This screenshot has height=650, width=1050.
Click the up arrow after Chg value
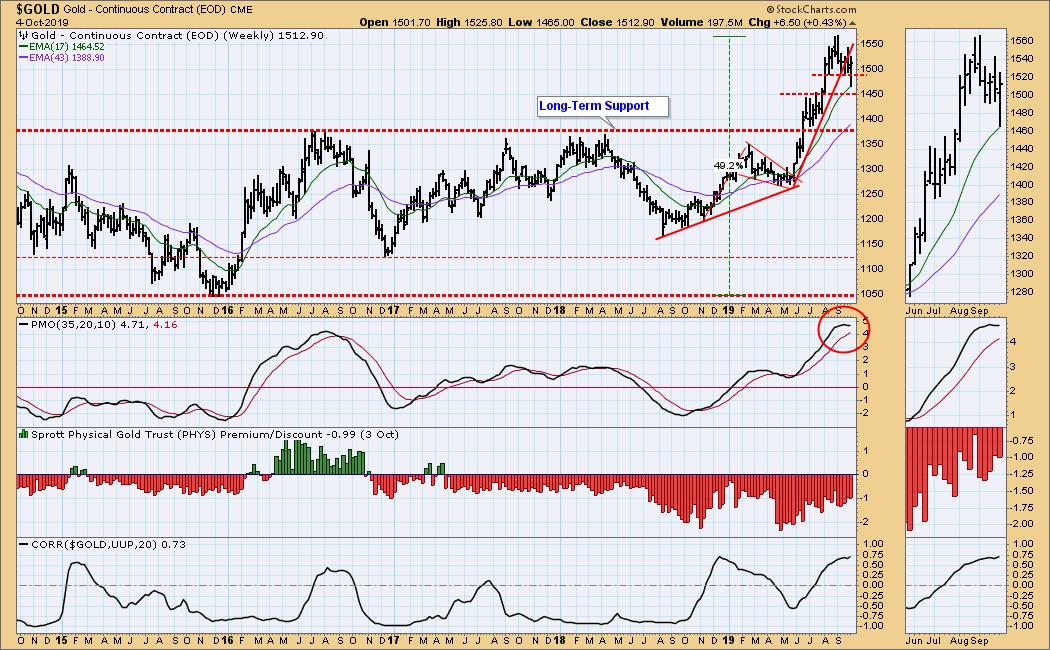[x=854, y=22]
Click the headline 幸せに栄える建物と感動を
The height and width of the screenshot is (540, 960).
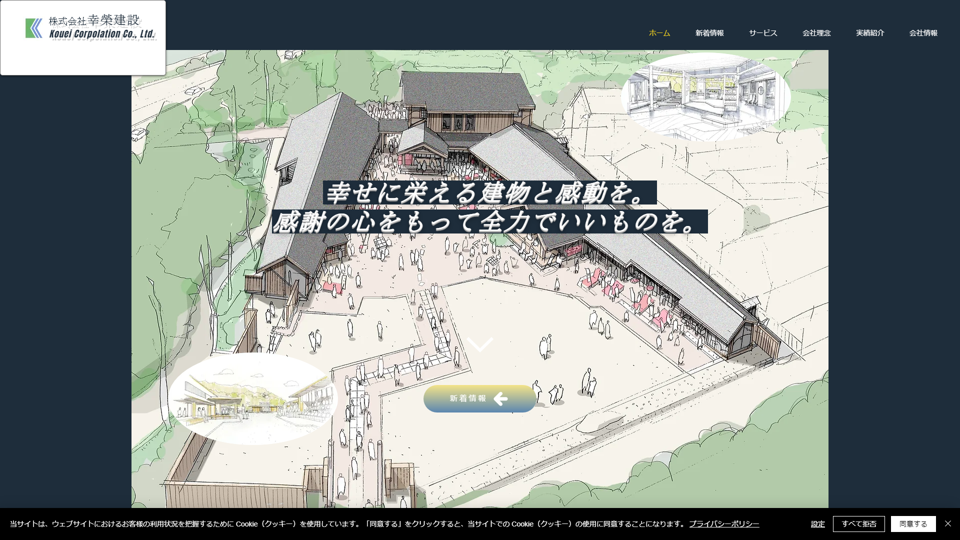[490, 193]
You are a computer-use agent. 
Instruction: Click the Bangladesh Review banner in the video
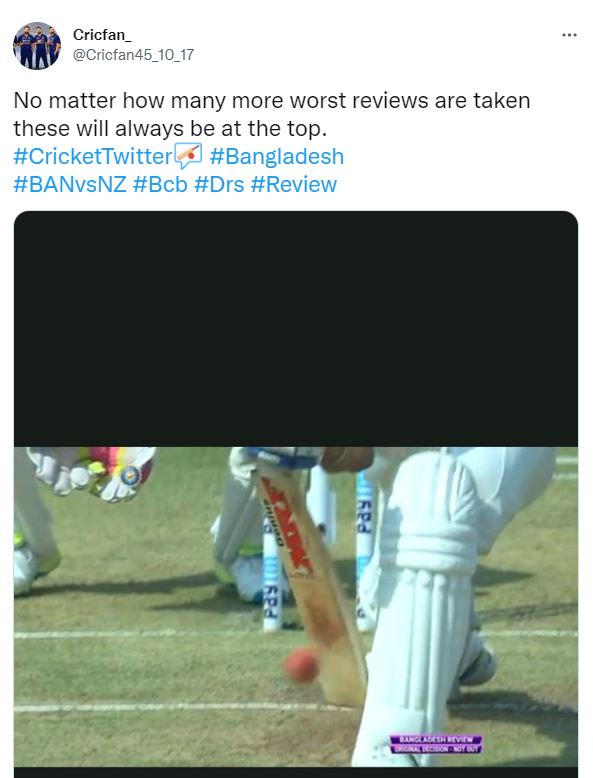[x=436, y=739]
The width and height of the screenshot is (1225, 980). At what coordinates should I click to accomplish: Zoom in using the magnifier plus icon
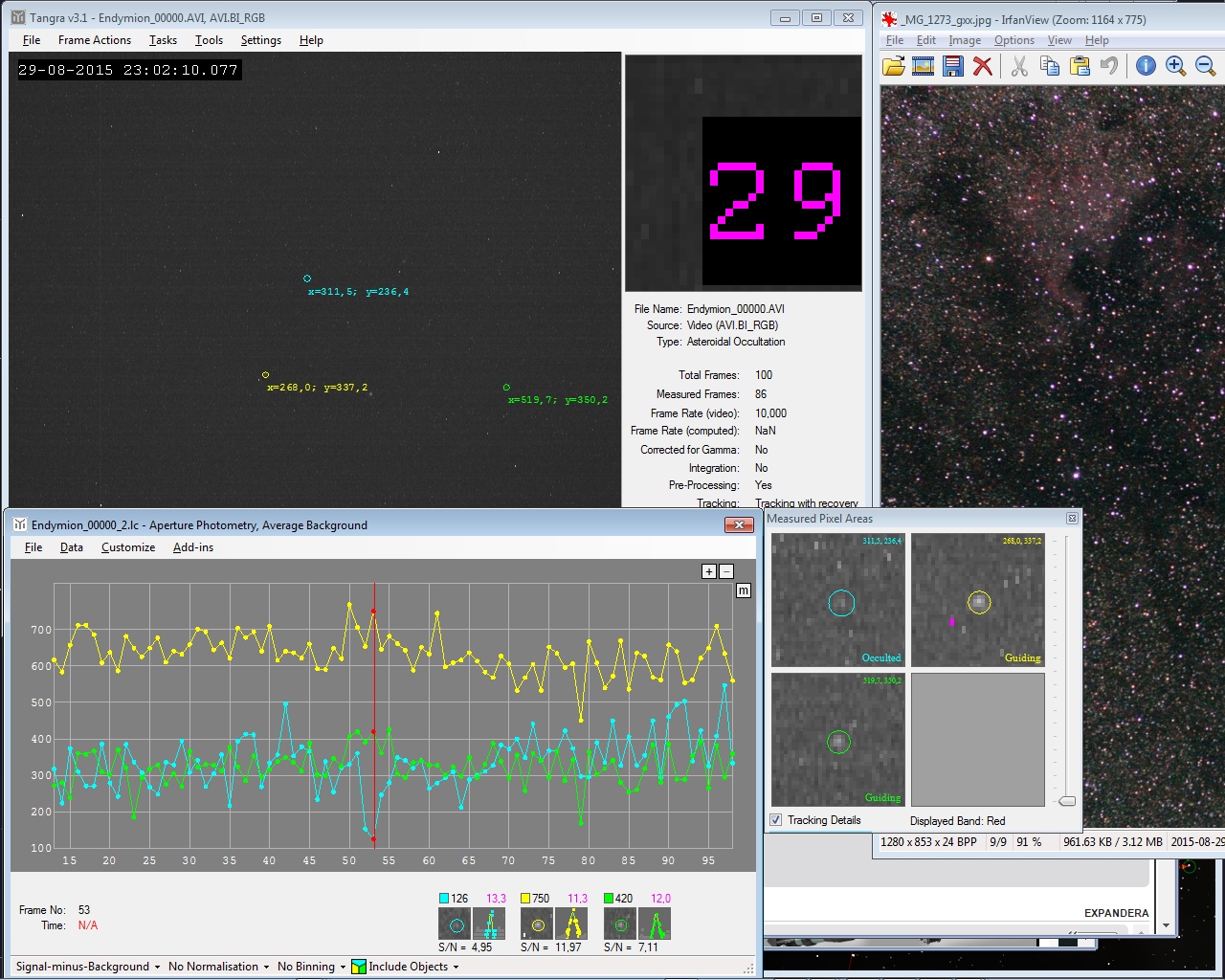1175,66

* * *

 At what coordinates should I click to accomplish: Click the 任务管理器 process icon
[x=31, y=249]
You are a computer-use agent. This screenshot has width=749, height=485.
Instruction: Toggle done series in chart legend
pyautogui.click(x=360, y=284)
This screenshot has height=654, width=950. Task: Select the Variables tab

...

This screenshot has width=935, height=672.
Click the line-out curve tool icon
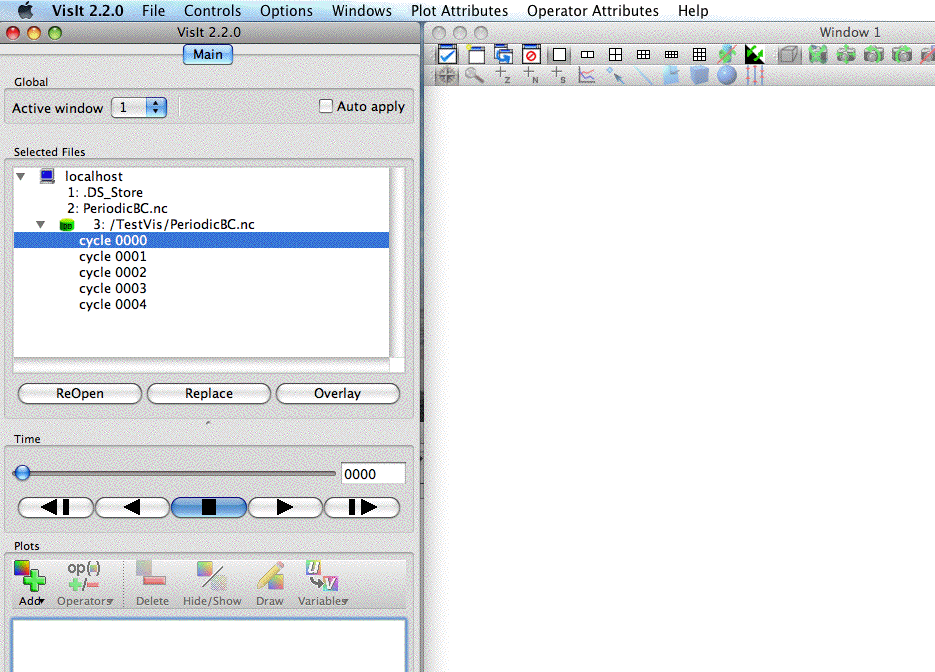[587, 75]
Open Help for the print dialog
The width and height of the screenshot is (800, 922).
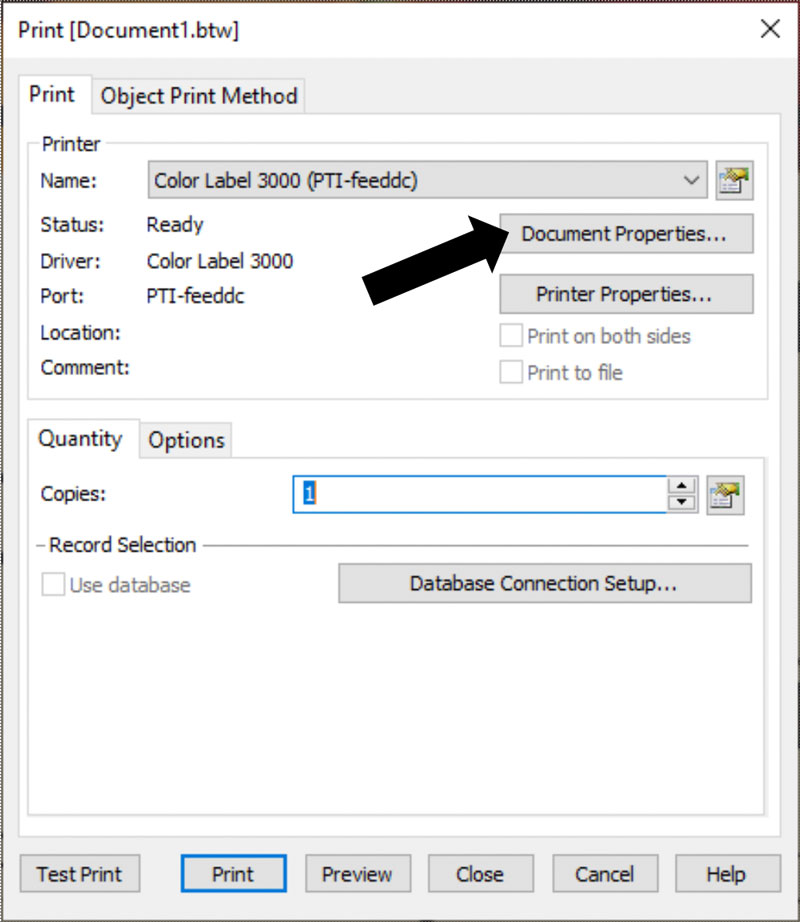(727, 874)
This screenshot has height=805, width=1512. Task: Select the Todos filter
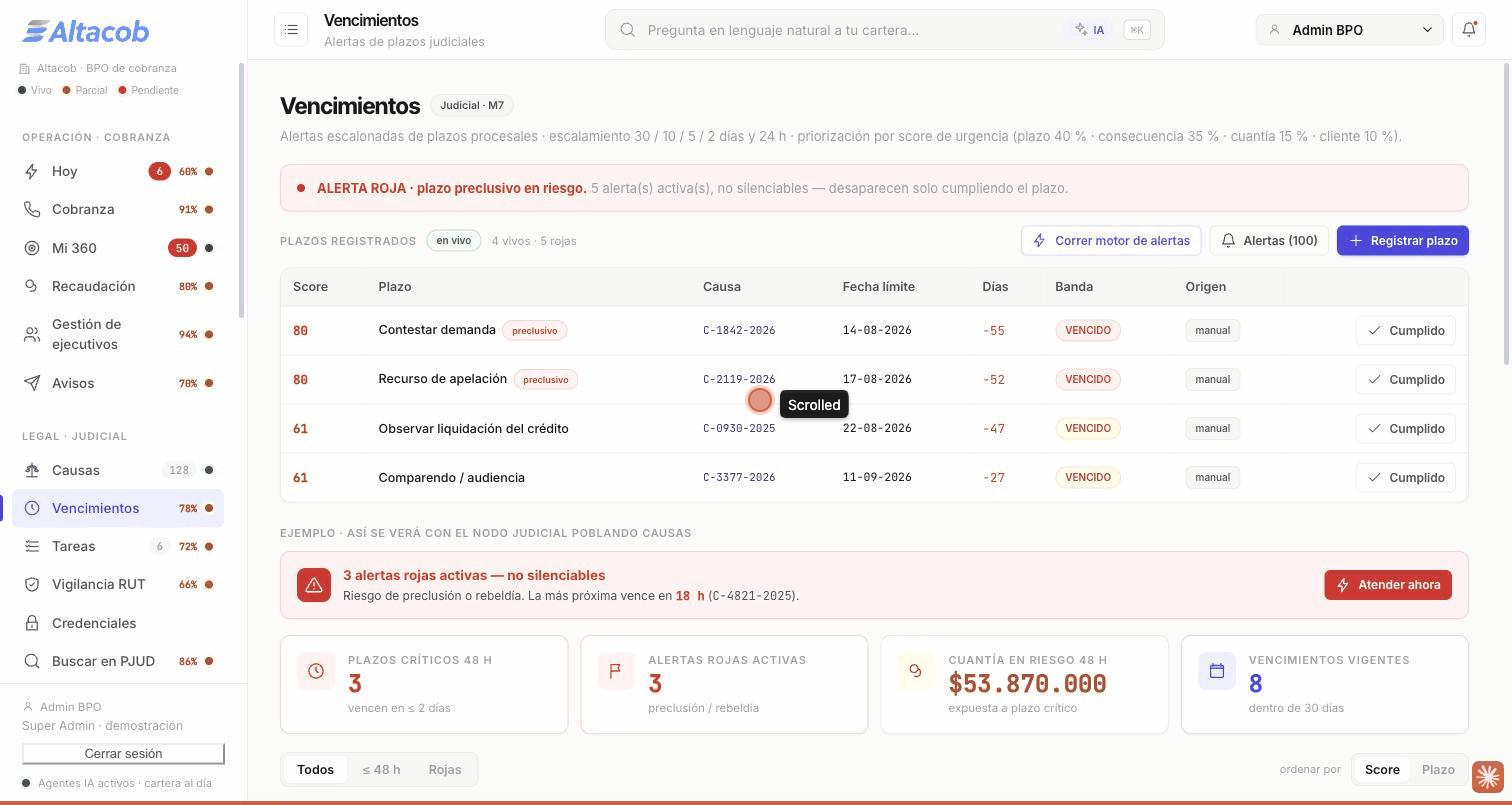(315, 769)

## WRITTEN TASK
Please identify every line in the records above that contains the word "computer" and copy each of those lines out. Case counts.

## RESPONSE TO THE TASK
You are a computer-use agent. 
You are a computer-use agent. This screenshot has width=749, height=485.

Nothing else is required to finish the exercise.